While the term "poisonous snake" is often incorrectly used for a wide variety of venomous snakes, some species of Rhabdophis are in fact poisonous as well as venomous. Many species of Rhabdophis have specialized nuchal glands on the back of the neck that are used to store cardiotonic steroids (bufadienolides) sequestered from their diet, mostly from toads but also from firefly larvae. Rhabdophis are resistant to the toxic effects of these chemicals. This is different from their venom, which is produced in oral glands and is not known to contain bufadienolides or other sequestered toxins. Female Rhabdophis tigrinus can pass sequestered chemicals to their offspring, both by deposition in egg yolk and by transfer across the egg membranes within the oviduct, late in gestation.

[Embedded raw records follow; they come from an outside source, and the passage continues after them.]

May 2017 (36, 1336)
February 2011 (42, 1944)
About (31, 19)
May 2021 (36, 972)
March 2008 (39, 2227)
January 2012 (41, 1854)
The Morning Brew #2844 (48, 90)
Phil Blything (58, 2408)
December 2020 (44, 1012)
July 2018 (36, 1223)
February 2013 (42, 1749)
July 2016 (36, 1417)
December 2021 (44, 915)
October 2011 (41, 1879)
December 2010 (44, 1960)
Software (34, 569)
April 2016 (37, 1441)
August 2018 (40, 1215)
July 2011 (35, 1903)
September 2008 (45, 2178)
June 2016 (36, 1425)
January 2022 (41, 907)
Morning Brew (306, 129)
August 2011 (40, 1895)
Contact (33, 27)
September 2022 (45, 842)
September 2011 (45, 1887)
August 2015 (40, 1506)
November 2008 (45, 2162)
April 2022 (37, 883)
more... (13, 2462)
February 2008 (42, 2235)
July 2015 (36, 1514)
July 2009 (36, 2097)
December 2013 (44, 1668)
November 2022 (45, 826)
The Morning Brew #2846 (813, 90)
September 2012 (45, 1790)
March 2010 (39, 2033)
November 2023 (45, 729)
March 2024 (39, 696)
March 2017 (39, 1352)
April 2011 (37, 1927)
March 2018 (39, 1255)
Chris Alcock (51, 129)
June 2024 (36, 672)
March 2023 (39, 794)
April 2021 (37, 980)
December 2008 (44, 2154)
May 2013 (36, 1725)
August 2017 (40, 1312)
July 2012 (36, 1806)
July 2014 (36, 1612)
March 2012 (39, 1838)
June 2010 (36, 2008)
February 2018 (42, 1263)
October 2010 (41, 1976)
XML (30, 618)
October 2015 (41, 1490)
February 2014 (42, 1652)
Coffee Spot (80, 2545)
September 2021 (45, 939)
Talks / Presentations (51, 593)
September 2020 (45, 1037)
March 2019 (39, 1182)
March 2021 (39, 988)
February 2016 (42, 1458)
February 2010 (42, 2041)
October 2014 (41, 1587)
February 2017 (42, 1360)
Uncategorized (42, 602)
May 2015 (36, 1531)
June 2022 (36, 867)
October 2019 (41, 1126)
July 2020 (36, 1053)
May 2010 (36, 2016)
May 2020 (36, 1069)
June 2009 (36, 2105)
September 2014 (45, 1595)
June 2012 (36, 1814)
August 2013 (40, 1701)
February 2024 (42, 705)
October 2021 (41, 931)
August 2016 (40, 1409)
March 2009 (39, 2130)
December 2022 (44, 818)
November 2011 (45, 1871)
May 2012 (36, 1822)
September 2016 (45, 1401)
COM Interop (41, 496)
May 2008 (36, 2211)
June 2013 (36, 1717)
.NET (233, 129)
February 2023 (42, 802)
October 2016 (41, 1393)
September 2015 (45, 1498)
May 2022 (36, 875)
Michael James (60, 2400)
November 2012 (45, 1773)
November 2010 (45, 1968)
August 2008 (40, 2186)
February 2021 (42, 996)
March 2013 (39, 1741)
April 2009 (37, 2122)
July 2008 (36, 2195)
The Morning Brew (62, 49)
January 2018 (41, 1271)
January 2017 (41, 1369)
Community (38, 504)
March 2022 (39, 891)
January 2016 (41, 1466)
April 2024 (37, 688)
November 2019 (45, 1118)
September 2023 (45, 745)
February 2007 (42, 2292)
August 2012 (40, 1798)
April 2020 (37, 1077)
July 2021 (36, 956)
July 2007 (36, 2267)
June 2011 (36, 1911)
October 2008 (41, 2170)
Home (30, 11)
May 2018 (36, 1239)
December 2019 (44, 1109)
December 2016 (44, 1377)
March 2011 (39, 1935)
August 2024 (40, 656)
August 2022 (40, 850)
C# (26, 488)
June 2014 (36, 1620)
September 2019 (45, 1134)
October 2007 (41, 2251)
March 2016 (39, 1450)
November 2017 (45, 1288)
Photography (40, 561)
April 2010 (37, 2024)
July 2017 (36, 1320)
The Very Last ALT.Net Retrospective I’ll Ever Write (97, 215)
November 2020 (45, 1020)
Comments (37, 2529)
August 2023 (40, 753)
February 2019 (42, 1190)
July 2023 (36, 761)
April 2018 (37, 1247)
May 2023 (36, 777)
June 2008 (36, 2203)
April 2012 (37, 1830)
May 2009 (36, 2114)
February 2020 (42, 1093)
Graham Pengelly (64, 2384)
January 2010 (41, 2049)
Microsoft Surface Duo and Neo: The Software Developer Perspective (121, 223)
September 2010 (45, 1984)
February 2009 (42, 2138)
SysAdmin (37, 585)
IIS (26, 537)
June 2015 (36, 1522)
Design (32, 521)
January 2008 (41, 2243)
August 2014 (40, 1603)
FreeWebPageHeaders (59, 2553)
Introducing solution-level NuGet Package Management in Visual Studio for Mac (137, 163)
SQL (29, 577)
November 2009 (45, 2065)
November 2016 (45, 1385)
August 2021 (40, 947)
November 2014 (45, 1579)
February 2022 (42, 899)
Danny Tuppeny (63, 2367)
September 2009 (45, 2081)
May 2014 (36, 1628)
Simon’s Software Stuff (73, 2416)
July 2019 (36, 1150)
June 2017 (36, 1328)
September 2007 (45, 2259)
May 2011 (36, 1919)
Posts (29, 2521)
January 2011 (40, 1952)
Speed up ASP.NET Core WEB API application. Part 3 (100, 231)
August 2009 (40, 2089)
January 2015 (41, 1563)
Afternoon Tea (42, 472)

==Recent taxonomic changes==
In 2018, Balanophis ceylonensis and three of the four species in the genus Macropisthodon were reassigned to Rhabdophis on the basis of three genes indicating a common ancestor for all species possessing nuchal glands. At least two species, “R”. conspicillatus and “R”. chrysargos, are more distantly related and might be assigned to other genera in the future. The same analysis suggested that Rhabdophis might contain several undescribed species.

==Species==
These species are recognized as being valid:
- Rhabdophis adleri Zhao, 1997
- Rhabdophis akraios Doria, Petri, Bellati, Tiso & Pistarino, 2013 – Singalang keelback
- Rhabdophis angeli (Bourret, 1934) – Angel's keelback
- Rhabdophis auriculatus (Günther, 1858) – white-lined water snake
- Rhabdophis barbouri (Taylor, 1922) – Barbour's water snake
- Rhabdophis bindi Das, E.N. Smith, Sidik, Sarker, Boruah, N.G. Patel, Murthy & Deepak, 2021 – Bindee keelback
- Rhabdophis callichroma (Bourret, 1934) – Bavi keelback
- Rhabdophis callistus (Günther, 1873) – Boettger's keelback
- Rhabdophis ceylonensis (Günther, 1858) – Sri Lanka blossom krait, Sri Lanka keelback
- Rhabdophis chiwen Z. Chen, Ding, Q. Chen & Piao, 2020 – Chiwen keelback
- Rhabdophis chrysargoides (Günther, 1858) – Javanese keelback, Günther's keelback
- Rhabdophis chrysargos (Schlegel, 1837) – specklebelly keelback
- Rhabdophis confusus David & G. Vogel, 2021
- Rhabdophis conspicillatus (Günther, 1872) – red-bellied keelback
- Rhabdophis flaviceps (A.M.C. Duméril, Bibron & A.H.A. Duméril, 1854) – orangeneck keelback, orange-lipped keelback, yellow-headed keelback
- Rhabdophis guangdongensis Zhu, Wang, Takeuchi & Zhao, 2014 – Guangdong keelback
- Rhabdophis helleri (Schmidt, 1925) – Heller’s red-necked keelback
- Rhabdophis himalayanus (Günther, 1864) – orange-collared keelback
- Rhabdophis hmongorum (Kane, Tapley, La & Nguyen, 2023) – H’mong keelback snake
- Rhabdophis leonardi (Wall, 1923) – Burmese keelback, Leonard's keelback
- Rhabdophis lineatus (W. Peters, 1861) – zigzag-lined water snake
- Rhabdophis murudensis (M.A. Smith, 1925) – Muruden keelback, Gunung Murud keelback
- Rhabdophis nigrocinctus (Blyth, 1856) – black-striped keelback
- Rhabdophis nuchalis (Boulenger, 1891) – Hubei keelback
- Rhabdophis pentasupralabialis Jiang & Zhao, 1983
- Rhabdophis plumbicolor (Cantor, 1839) – green keelback, lead keelback
- Rhabdophis rhodomelas (H. Boie, 1827) – blueneck keelback, blue-necked keelback
- Rhabdophis siamensis (Mell, 1931)
- Rhabdophis subminiatus (Schlegel, 1837) – red-necked keelback
- Rhabdophis swinhonis (Günther, 1868) – Swinhoe's grass snake
- Rhabdophis tigrinus (H. Boie, 1826) – tiger grooved-neck keelback, tiger keelback, Japanese grass snake, yamakagashi

Nota bene: A binomial authority in parentheses indicates that the species was originally described in a genus other than Rhabdophis.